As lakhs of CBSE Class 10 students across the country are waiting for the declaration of CBSE Class 10 Board Exam 2021 result, the CBSE is expected to announce the results for Class 10 Board Exams 2021 by July 20.
Now, the CBSE has issued a circular to all its affiliated schools after which speculations are rife that the announcement of CBSE Class 10 Board Exam 2021 result might get delayed further.
In the circular, the CBSE has asked the schools to follow the marking or assessment policy formulated by it and warned the schools against giving inflated marks to students.
The CBSE in its circular said, "The Tabulation Policy of Class-X was to understand the principles of evaluation namely reliability, fairness and validity during the process of evaluation and to take care of the variation in school level evaluation process, standardize the scores across schools through a process of moderation of marks. This was necessary in the interest of fairness and to ensure that the marks allotted are comparable and there is no adverse impact or undue gain for any student because of the methodology and the processes of evaluation used by an individual school."
In order to back schools in above mentioned task, the CBSE gave best of three years performance including marks distribution and mean marks for the pourpose of reference.
"Accordingly, schools were expected to follow the reference distribution while awarding marks.
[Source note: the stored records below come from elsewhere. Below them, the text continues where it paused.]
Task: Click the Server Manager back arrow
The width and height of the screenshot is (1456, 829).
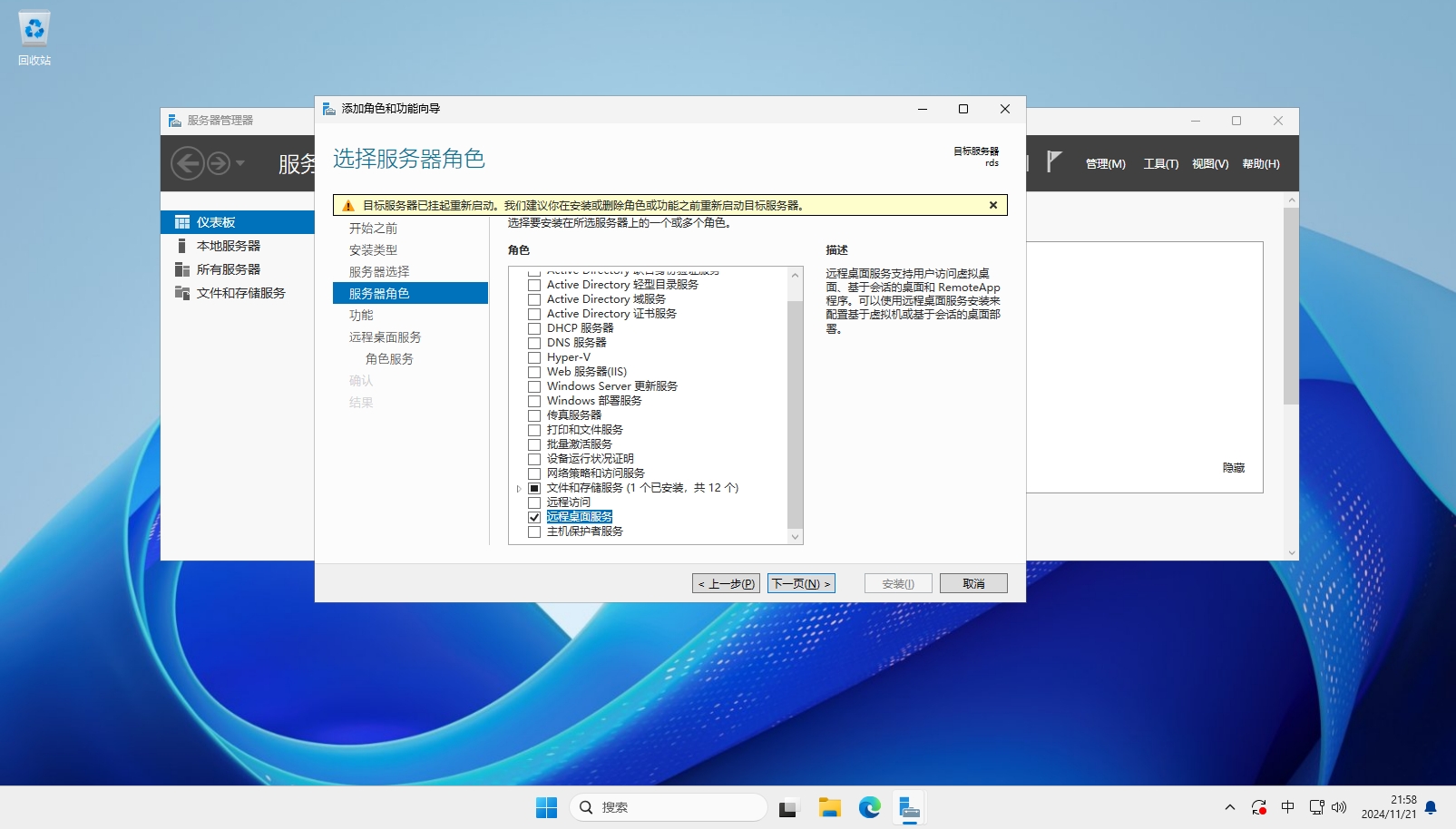Action: [188, 163]
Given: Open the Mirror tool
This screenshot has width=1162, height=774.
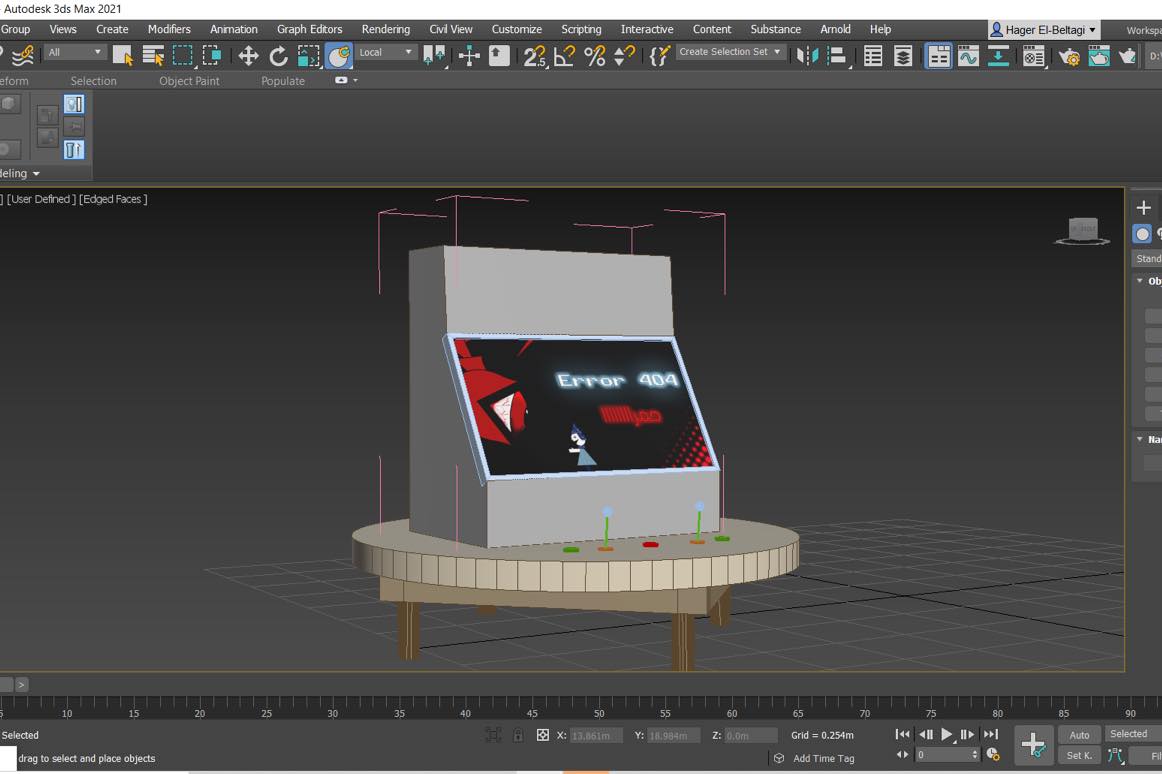Looking at the screenshot, I should [x=807, y=56].
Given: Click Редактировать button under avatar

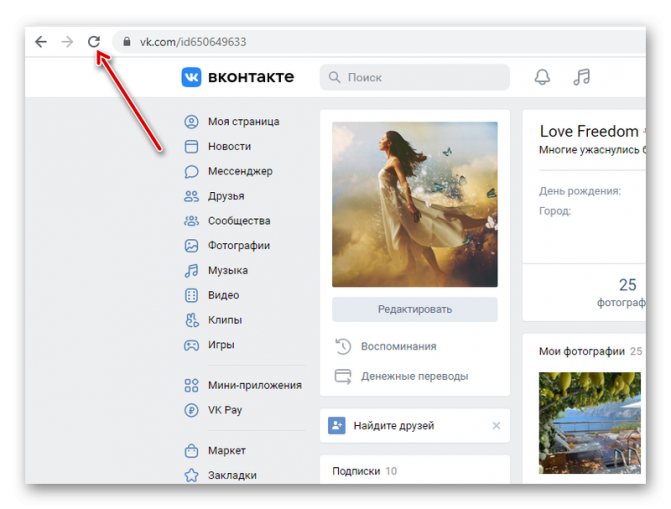Looking at the screenshot, I should point(414,310).
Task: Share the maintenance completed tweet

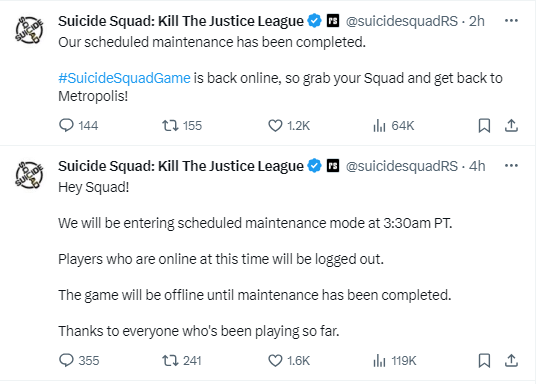Action: (511, 125)
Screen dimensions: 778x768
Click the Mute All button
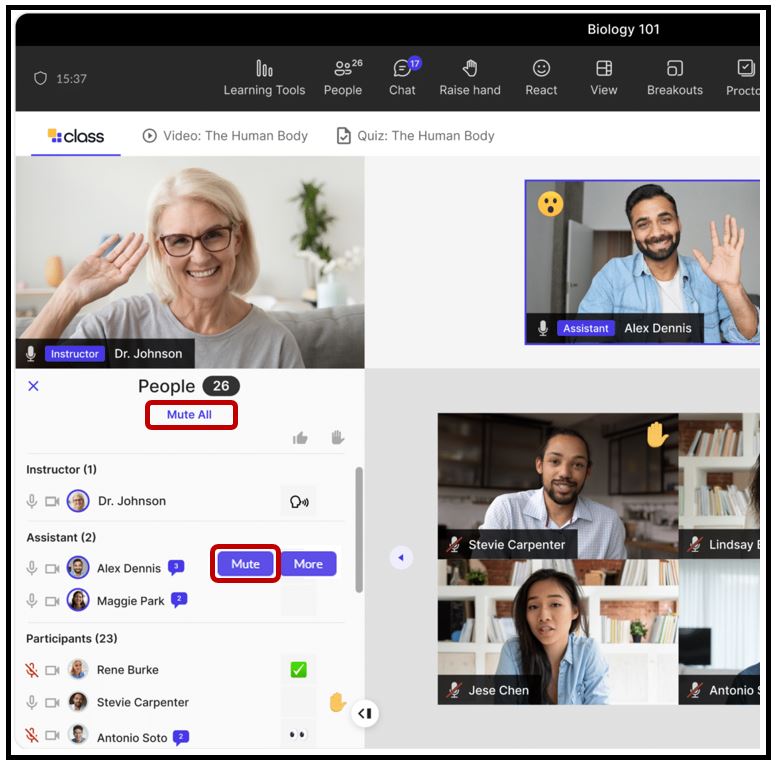[x=189, y=414]
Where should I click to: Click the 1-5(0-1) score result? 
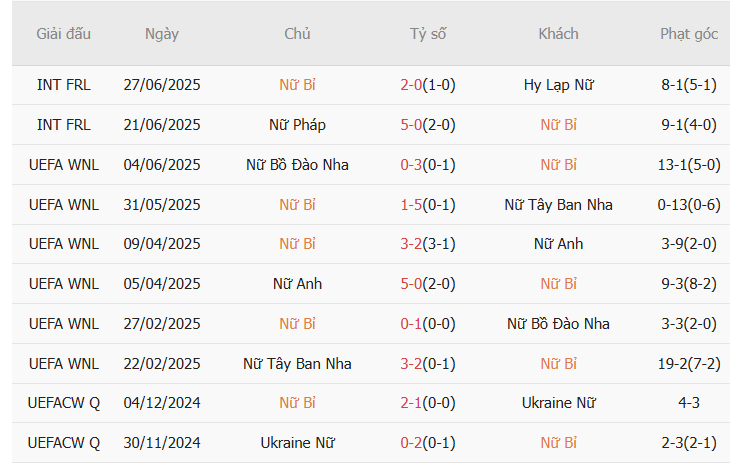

However, upon data analysis post uploading of marks by schools, it has been observed that while majority of schools have followed the reference distribution, some schools have not done the same and bunched the marks in upper brackets of given reference range. e.g. instead of distributing theory marks in 70-80 range, marks have been bunched between 77-80 range," noted CBSE.
The CBSE thinks that this is unfair for deserving candidates and that's why schools are directed to comply with the tabulation policy by awarding marks, similar with the best historic performance.
"The cases of all the candidates who have been awarded 96 and more marks should be reviewed and revised in a manner that the number of students scoring 96 and above in a subject, this year, is not more than the number of students scoring those marks in that subject, as per the best historic performance of the last three years," the CBSE circular read.